Ben Casselman, the chief economic correspondent for The New York Times, discussed differences in the effects of the popularization of free trade and the computer revolution on the labor market. Casselman illustrated the uncertainty around the growth of AI at Georgetown’s annual Ellen C. Gstalder Memorial Lecture, a lecture fund that supports discussions of social issues in the United States.

Casselman said he chose to compare “the China shock” — a term coined by economist David Autor used to describe global trade liberalization — and computer revolutions because each has differing public perceptions.
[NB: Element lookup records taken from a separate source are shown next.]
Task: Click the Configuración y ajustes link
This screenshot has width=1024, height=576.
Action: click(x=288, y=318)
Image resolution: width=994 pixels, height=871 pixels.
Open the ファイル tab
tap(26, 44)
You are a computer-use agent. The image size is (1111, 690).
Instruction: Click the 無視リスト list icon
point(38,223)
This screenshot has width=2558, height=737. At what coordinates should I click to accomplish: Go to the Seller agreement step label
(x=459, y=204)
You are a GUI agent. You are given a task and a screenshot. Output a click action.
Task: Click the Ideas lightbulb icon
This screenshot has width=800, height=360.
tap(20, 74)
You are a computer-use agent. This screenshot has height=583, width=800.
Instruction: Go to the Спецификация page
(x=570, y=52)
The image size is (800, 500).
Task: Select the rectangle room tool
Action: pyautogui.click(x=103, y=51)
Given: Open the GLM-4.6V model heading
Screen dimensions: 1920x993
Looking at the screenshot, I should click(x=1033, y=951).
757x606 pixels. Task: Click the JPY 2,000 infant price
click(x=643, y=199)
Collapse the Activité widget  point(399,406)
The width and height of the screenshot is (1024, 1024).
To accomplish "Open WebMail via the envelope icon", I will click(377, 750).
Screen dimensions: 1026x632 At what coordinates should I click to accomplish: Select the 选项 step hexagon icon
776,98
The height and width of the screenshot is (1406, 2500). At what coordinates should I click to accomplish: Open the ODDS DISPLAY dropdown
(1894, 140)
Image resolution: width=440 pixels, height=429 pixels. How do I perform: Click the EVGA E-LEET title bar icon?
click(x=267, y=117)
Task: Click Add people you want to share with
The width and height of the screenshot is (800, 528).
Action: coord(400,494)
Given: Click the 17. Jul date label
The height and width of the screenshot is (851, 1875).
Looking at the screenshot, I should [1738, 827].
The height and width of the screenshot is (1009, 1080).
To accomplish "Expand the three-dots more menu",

“The China shock in the popular narrative is associated with shuttered factories, shattered lives,” Casselman said at the event. “It’s a recent narrative for the decline of rural America, for the opioid crisis, for the divisions of defining politics for the past two decades. It’s totally different when we think about the computer that is associated with the rise of Silicon Valley, with the creation of old industries and whole categories of jobs.”
Casselman said Hickory, N.C., a small town affected by the financial effects of the China shock, demonstrates how changing economic conditions affect communities.
“Take Hickory, N.C., which was a home of the U.S. furniture industry,” Casselman said. “In 2000, furniture factories there employed about 32,000 people, a fifth of all private sector workers. Within a decade, that number had been cut by nearly 60% as the flood of cheap furniture came in and displaced those jobs.”
Casselman said Hickory is successfully recovering from deindustrialization.
“If you go to Hickory today, old mill buildings have been redeveloped as restaurants and breweries and loft-style offices, the unemployment rate there is now consistently below the national average,” Casselman said.
Casselman said public and private initiatives, like those behind Hickory’s redevelopment, are needed to address innovation in AI.
“Hickory’s revival required public support and private investment and foresighted civic leadership,” Casselman said. “It required policies that recognize the particular challenges in that community, and the particular resources available to address those challenges.”
“Getting through this AI transition, whatever this transition ends up looking like, will require the same; it will require recognizing challenges and thinking through solutions,” Casselman added.
Casselman said the computer revolution unfolded gradually, which allowed people working as typists, for example, time to adjust to the changing industry.
“People had time to adapt,” Casselman said. “Older typists had time to finish out their careers and retire. Younger ones had the opportunity to learn new skills and evolve into new roles, as administrative assistants for office managers, broader roles that required more expertise and autonomy and were generally better paid.”
Casselman said that despite concern, data does not suggest a mass AI-driven lay-off trend.
“We know, for example, there were a whole bunch of tech layoffs a couple years ago,” Casselman said. “I think not — this wasn’t really an AI thing. This was just a tech overhiring thing. But it turns out most of those workers just went and got coding jobs just from other industries.”
Casselman said the future of AI is uncertain, so its potential impact on careers could change as technology develops.
“If AI is the Internet and plays out in that way, then the best advice is to run towards this, to embrace it, to figure out how to use it to maximize your productivity and adaptability — in the same way that people of my generation learn to use the internet to advance our careers,” Casselman said. “But if AI is the next China shock, then the best advice is to run away, find the jobs that will be hardest for AI to replace.”